Give every line from the one containing "Given: Expand the" through the end of the rows as a JSON list of strings, one string per line, with blank lines and the pictures left out.

[Start of MATERIAL PROVIDED]

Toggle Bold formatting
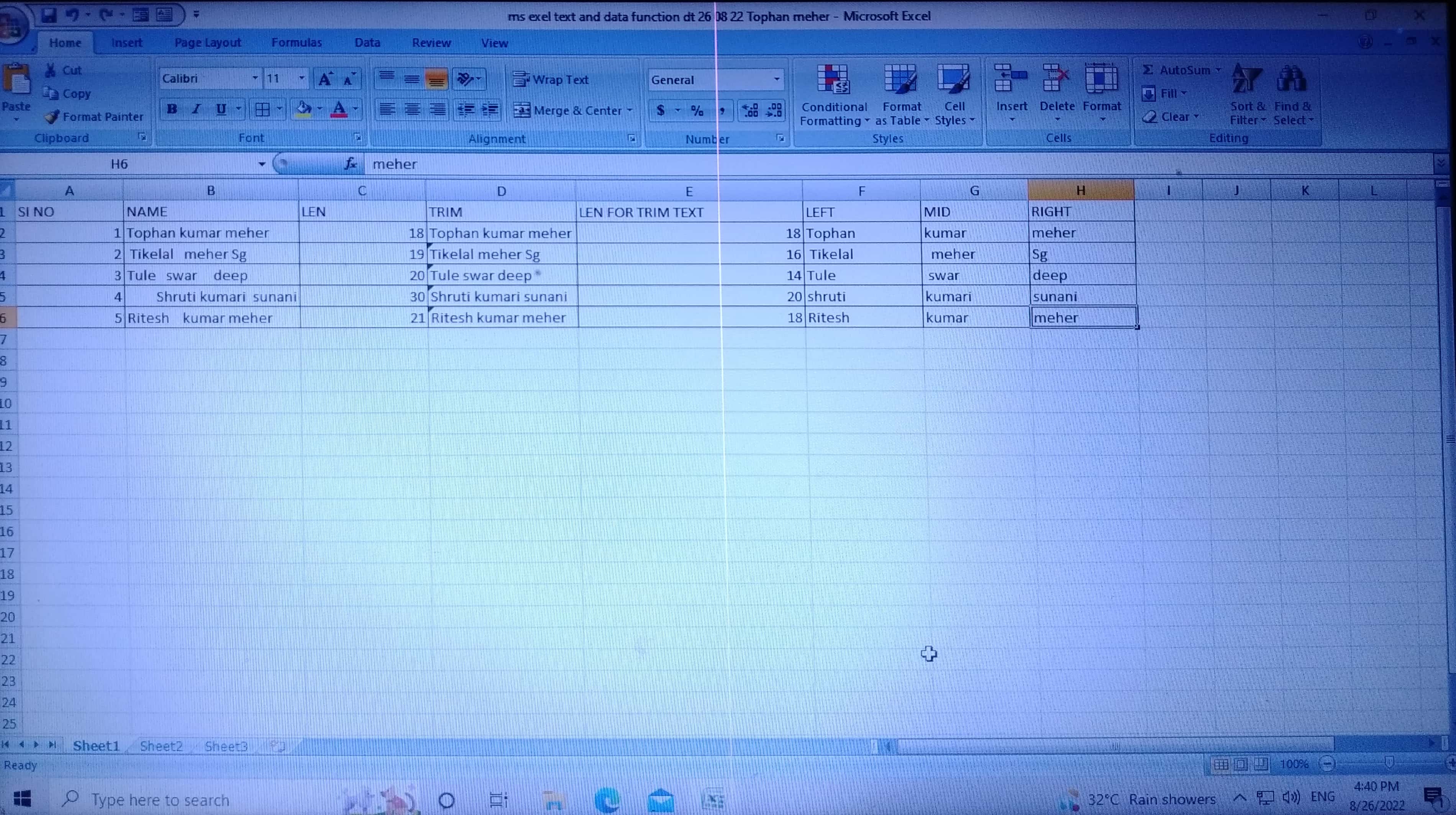The width and height of the screenshot is (1456, 815). (x=172, y=109)
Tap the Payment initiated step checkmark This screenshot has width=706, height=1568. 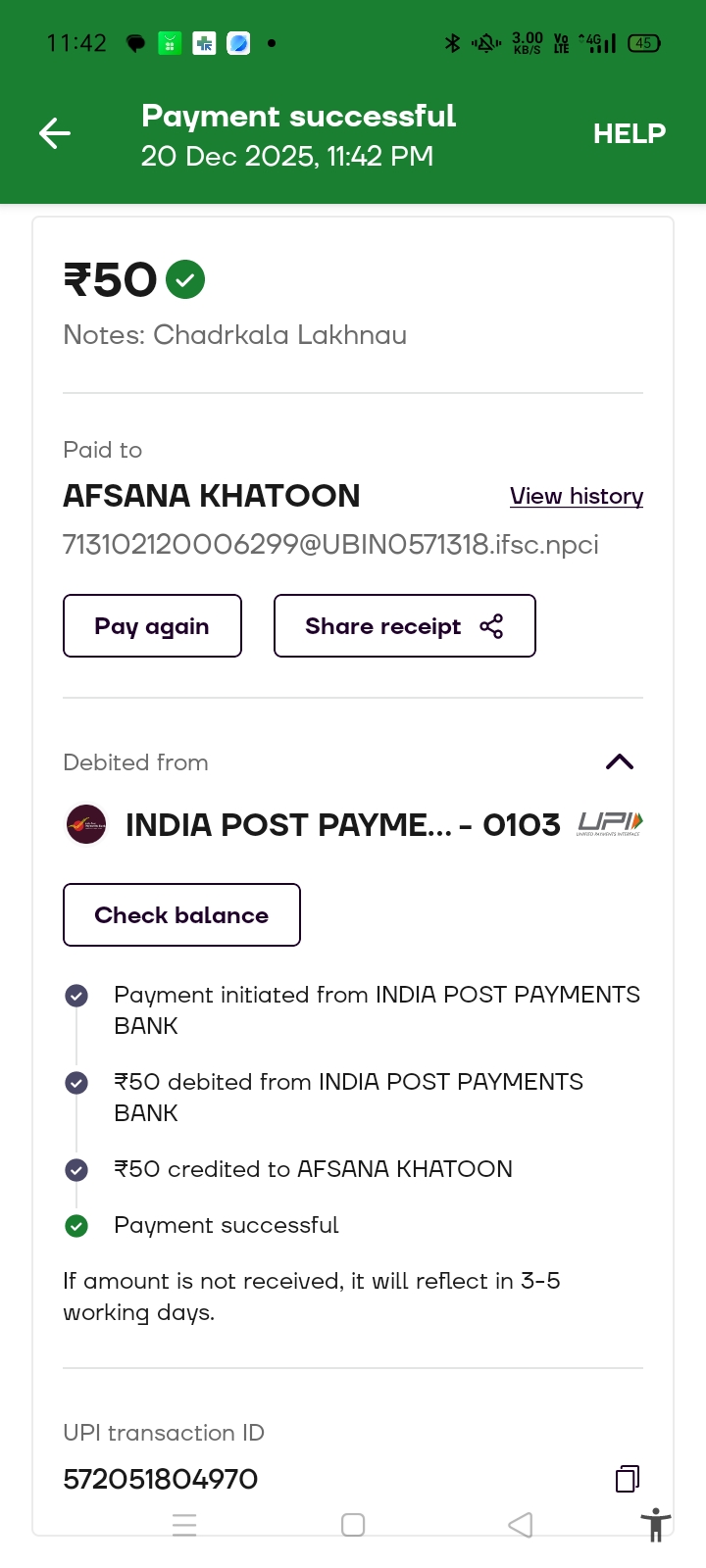[x=76, y=996]
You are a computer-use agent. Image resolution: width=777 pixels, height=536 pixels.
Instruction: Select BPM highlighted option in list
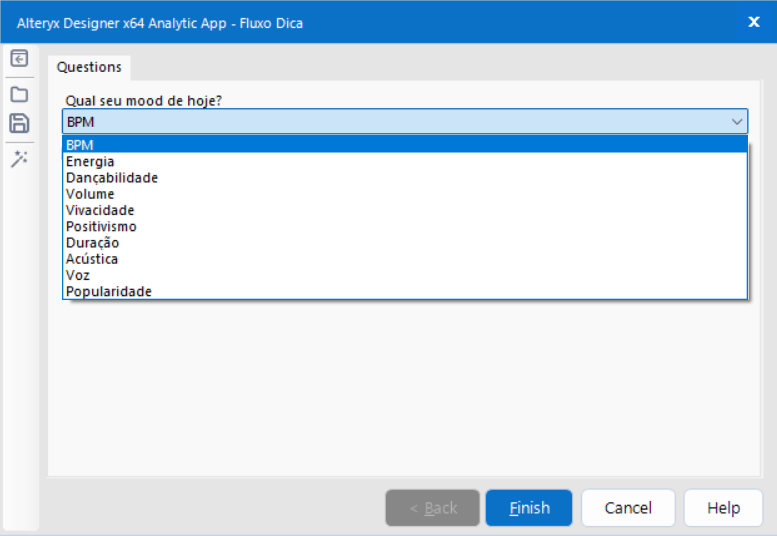[x=405, y=145]
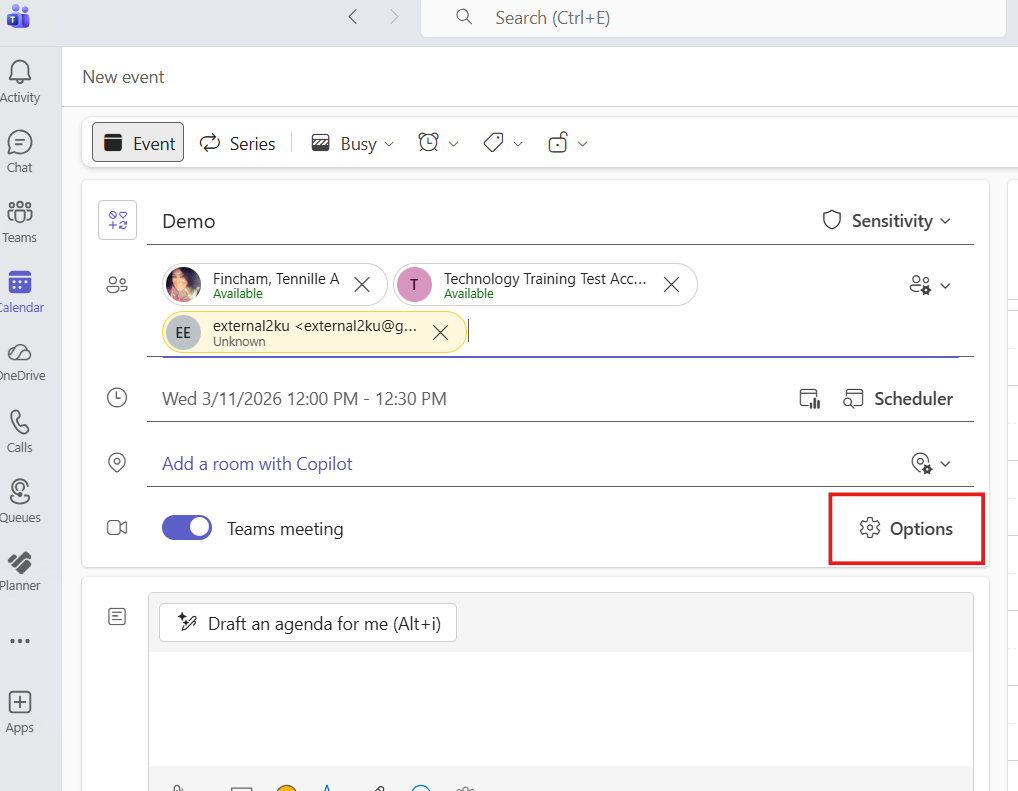Click the navigate back arrow

point(353,17)
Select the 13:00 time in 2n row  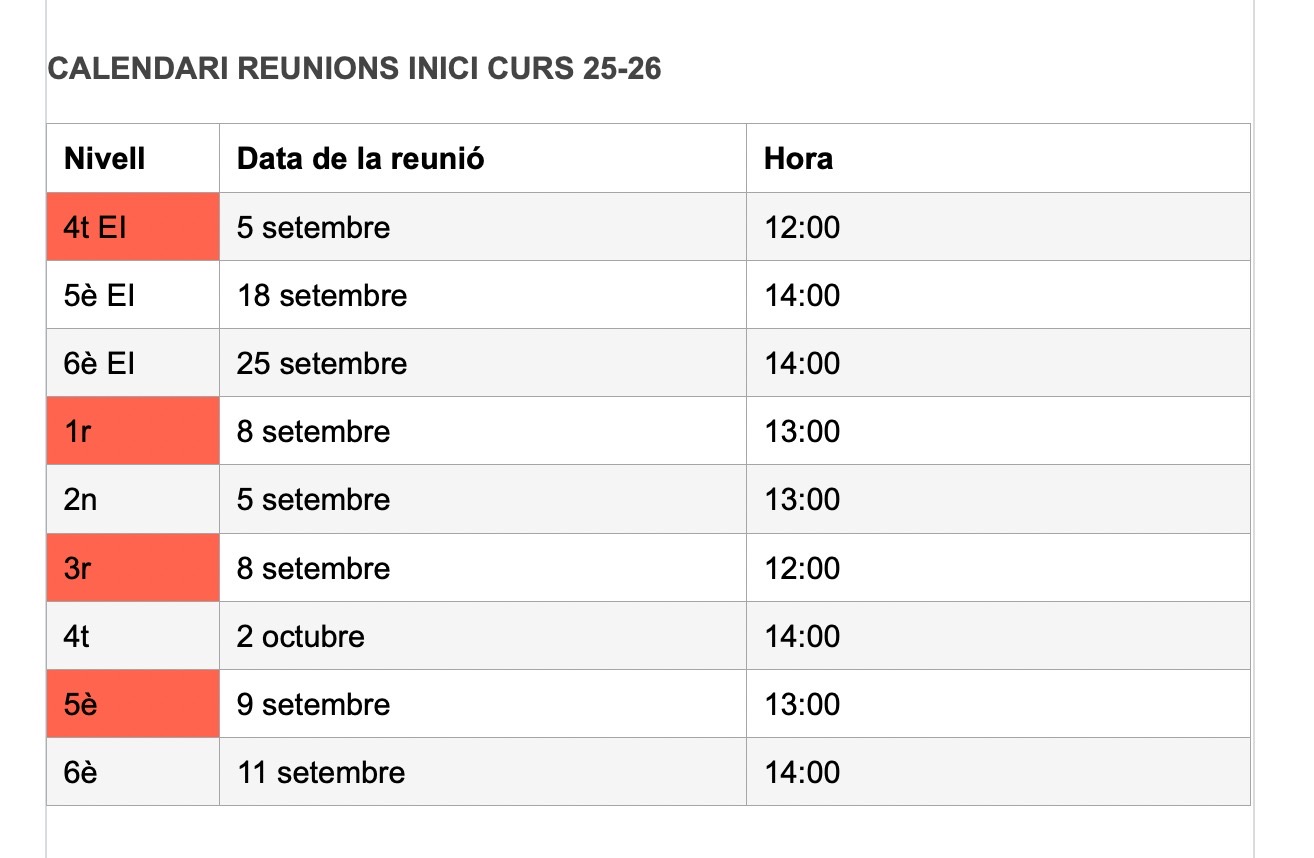(802, 499)
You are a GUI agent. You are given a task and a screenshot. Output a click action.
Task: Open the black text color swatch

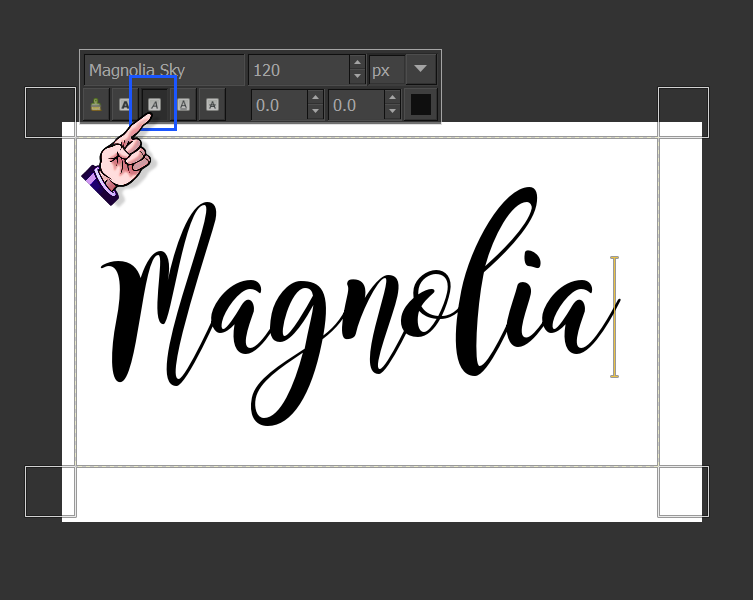pyautogui.click(x=421, y=105)
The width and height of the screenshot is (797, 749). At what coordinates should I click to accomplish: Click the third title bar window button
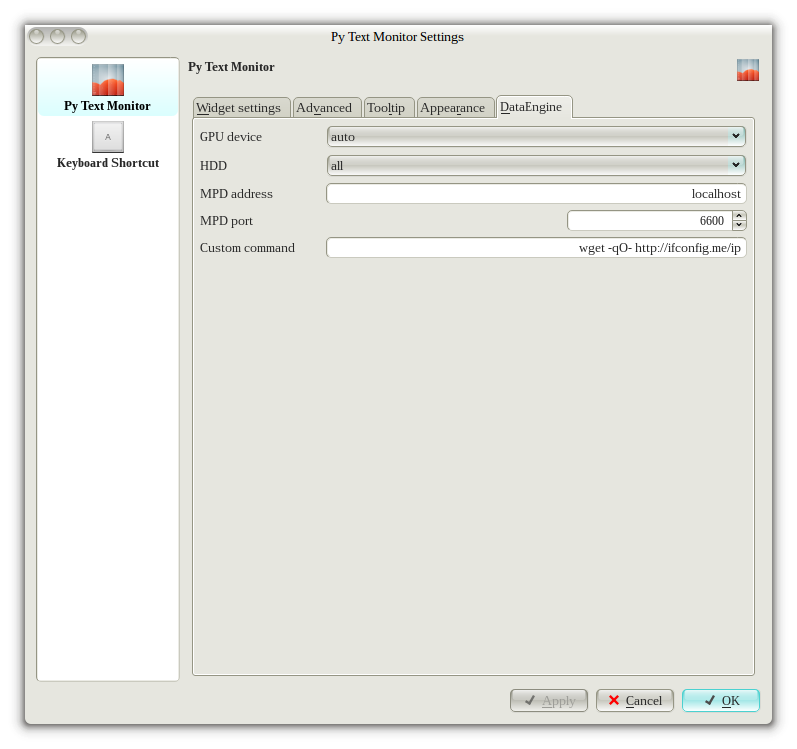(x=78, y=36)
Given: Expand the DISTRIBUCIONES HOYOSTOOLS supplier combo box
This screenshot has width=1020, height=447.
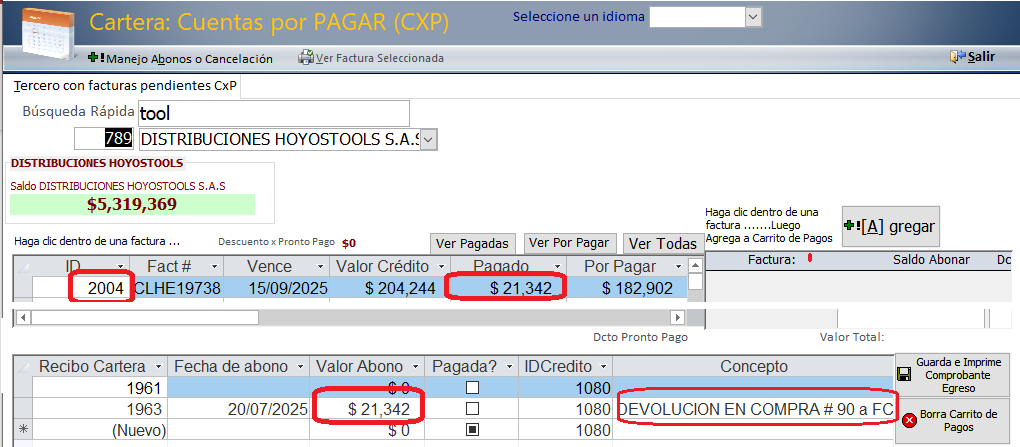Looking at the screenshot, I should coord(428,140).
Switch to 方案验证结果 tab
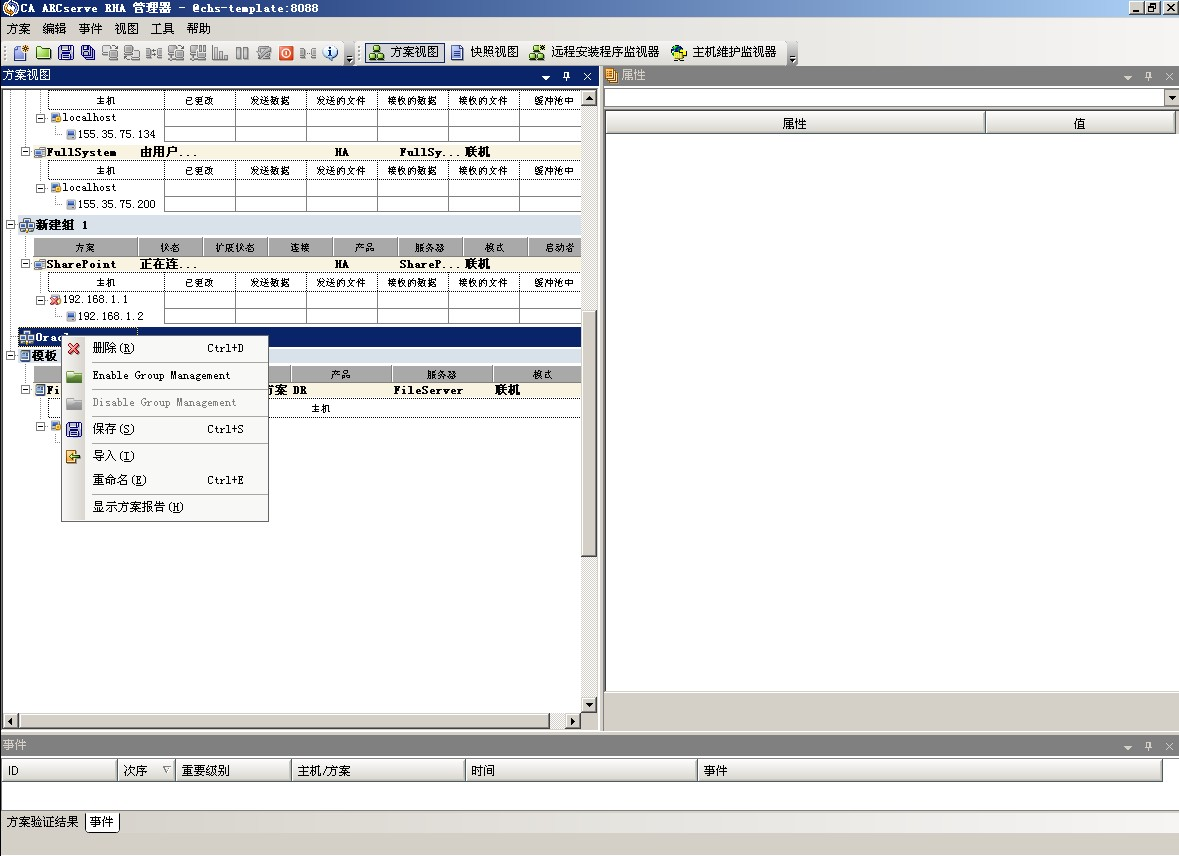 click(x=42, y=822)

[End of MATERIAL PROVIDED]

(RESPONSE)
[
  "Given: Expand the DISTRIBUCIONES HOYOSTOOLS supplier combo box",
  "This screenshot has width=1020, height=447.",
  "Looking at the screenshot, I should coord(428,140).",
  "Switch to 方案验证结果 tab",
  " click(x=42, y=822)"
]